Expert View: What the Budget Means for Kent’s Businesses

By Catherine Robinson

The first budget set out post Brexit and Covid-19 is bound to be a complicated one, but how will it impact the local economy? Dr Catherine Robinson, Deputy Dean and Senior Lecturer in Applied Economics and Business Statistics at Kent Business School, gives us her view…

This budget was not easy for the government. They needed to ensure we support businesses and stimulate economic activity as we emerge from the pandemic but also recognise that Covid-19 needs to be paid for.

Public finances are a mess – the worst level of national debt since 1945 –  the government walks a fine line.  This is against a backdrop of green growth and the levelling up agenda; and while the two are not necessarily incompatible, they also constrain recovery in the traditional sense of national GDP growth.

Forecasts presented by the Chancellor painted a more optimistic picture than expected, in part due to the success of the vaccination programme so far.
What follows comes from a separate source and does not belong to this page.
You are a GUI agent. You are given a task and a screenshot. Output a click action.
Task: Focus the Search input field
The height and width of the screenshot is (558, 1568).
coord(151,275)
The OBR predicts 4.1% growth for this year and 7.3% for 2022, but this runs the real risk of higher levels of unemployment as the economy emerges from lockdown and government support schemes are slowly removed.

What’s in it for (S)ME?

We saw some good initiatives in terms of the Help to Grow scheme that specifically target upskilling within the SME sector – an initiative worth £520m for financial management and digital skills and linking SMEs to HE providers. Clearly the hope here is that this will foster university-business links going forward.

In addition, the super-deduction scheme will hopefully stimulate capital investment to take place now, rather than being postponed to more stable times.

If the Government is to meet its Industrial Strategy target of R&D investment at around 2.4% of GDP, then it will need to encourage a highly skilled workforce and invest in the skills needed for this. The positive steps to allow for immigration for high skilled workers are welcomed.

For Kent, Margate received funding as one of the Town Deals, giving it a share of £1bn alongside 44 other towns in the UK, for infrastructure projects.

Elsewhere there were few regionally targeted schemes that will be of benefit to the relatively affluent South East. While there was little sectoral specific support, hotels, leisure and hospitality businesses in Kent will be pleased with some of the minor announcements.

Whether they go far enough to prevent mass business failure remains to be seen.

Dr Catherine Robinson is Deputy Dean and Senior Lecturer in Applied Economics and Business Statistics at Kent Business School.